The universal phone is at least one step away because the new standards are for removable smart cards that can be transferred to different handsets working on different systems virtually anywhere in the world. However, they aren’t a solution for a single handset usable worldwide.

Ferdinands chairs the Privacy and Authentication Group of T1P1.2, a Washington-based voluntary organization of nearly 70 manufacturers, carriers and other companies involved in wireless telecommunications. The group developed the consensus-based standards for PCS smart card interoperability.

All revisions and balloting on them is complete. The final step, expected by late summer, is having the standards published in the document registry of the American National Standards Institute.

The T1P1.2 Group has coined a new term, “user identity module,” for smart cards designed according to the new standards. This is to distinguish UIM’s from Subscriber Identity Module, or SIM cards, which work only with Global System for Mobile communications PCS 1900 systems.

“The new standards support the GSM family of air interfaces, including DCS 1800 and PCS 1900, and the IS-41 family of air interfaces for CDMA (Code Division Multiple Access).
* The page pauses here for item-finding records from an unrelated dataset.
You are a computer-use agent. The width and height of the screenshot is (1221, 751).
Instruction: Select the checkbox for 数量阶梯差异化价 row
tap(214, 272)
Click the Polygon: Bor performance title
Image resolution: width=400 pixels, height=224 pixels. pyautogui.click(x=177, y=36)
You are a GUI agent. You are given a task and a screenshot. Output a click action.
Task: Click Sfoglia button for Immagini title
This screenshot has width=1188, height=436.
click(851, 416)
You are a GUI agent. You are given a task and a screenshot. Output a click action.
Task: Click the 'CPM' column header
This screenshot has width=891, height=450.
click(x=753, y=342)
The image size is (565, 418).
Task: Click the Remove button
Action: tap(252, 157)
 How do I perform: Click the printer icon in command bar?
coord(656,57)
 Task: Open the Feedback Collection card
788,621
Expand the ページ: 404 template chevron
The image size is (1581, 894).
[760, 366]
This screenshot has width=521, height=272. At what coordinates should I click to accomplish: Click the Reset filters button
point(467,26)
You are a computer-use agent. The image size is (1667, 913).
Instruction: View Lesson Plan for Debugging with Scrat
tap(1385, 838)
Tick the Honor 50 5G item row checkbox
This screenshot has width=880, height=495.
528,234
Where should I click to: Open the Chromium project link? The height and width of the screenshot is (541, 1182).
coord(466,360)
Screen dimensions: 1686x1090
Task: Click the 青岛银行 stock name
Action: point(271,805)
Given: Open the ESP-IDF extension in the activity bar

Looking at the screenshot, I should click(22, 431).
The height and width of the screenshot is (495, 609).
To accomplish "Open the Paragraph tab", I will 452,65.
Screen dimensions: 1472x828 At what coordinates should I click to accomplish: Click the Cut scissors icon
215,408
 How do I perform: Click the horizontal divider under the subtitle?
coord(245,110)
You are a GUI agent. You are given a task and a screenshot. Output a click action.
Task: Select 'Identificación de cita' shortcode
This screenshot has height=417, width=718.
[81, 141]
The [new] smart cards also will support roaming on AMPS (Advanced Mobile Phone Service) … and nothing precludes their use with satellite systems,” Ferdinands said. “This was a voluntary forum,” he added, noting that Time Division Multiple Access technology proponents like AT&T Corp. didn’t “throw their hat in the ring.”

As with the work of the ITU, the idea behind the group’s consensus building process was to develop standards embraced by a critical mass of telecommunications suppliers and carriers. That way, any wireless player that doesn’t get on board will find itself at the disadvantage of being an exception rather than the rule.

“Companies coming to [our] proceedings have a vested interest in the outcome, and sometimes that vested interest isn’t in the success of the process,” Ferdinands said. “From a political standpoint, doing work on smart cards in the PCS world, where the only current model is GSM, might be thought of as an implicit endorsement of GSM.”